Every Which Way But Loose, 3/10
This is a Clint Eastwood alleged comedy from 1978. Eastwood plays Philo, a tough guy trucker with a pet orangutan who ends up falling for a one-night stand and chases her around California. That's about the gist of the plot, because there's barely one, let alone a story. It feels like a movie made by someone who's read books about how to make films, but never actually watched one. It's full of half-baked ideas, awkward attempts at comedy, haphazard editing and a borderline nonexistent structure. This is about as "and then" as you can get. Most of the scenes could be rearrangaed in any order, and they happen mostly in isolation regardless of one another. There's zero flow or pacing, the film just awkwardly stumbles from scene to scene in an attempt to have some kind of point or throughline, but never gets even close.

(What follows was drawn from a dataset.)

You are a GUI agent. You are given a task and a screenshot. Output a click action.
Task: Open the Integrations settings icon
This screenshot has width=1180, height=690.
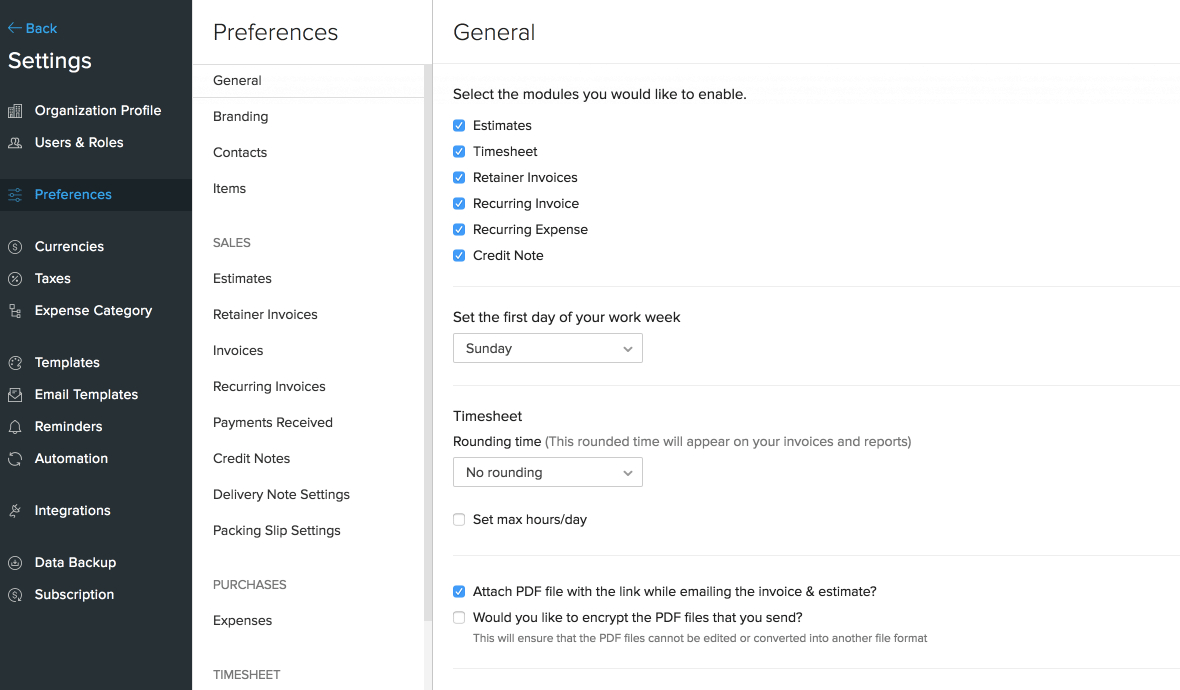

It's an incredibly jumbled and confused experience. It's supposed to be a comedy, but most of the time I was laughing at it instead of with it. There are so many scenes where I went "I guess that could be a joke" and just scratched my head. I refuse to believe that sensibilities have changed so much in ~50 years that this movie is just completely inaccessible to modern audiences. Eastwood's character is a perfect encapsulation of this movie's confusion: he's presented as this tough but sensitive man's man who drives a truck, woos women effortlessly and beats up other tough guys in bareknuckle fist fights on the regular. But he's also broke and lives with his mom and brother. If the movie committed fully to either one, or did some subversive bit about this supposed macho alpha man being in actuality a total loser it could work, but it seemingly tries to do both, and fails completely. It's so meatheaded and dumb in its apparent worldview that I was thinking it might be some kind of satire, because some scenes legit felt like McBain bits from The Simpsons.
The result of this confusion and lack of momentum is that the movie's really boring to watch. I was kind of laughing at it for the first half, and in the second I couldn't wait it to be over. I guess there's some novelty to seeing grotty, everyday 70s California and the movie having an actual orangutan as a character, but boy fucking howdy those factors do not make this even remotely worth it.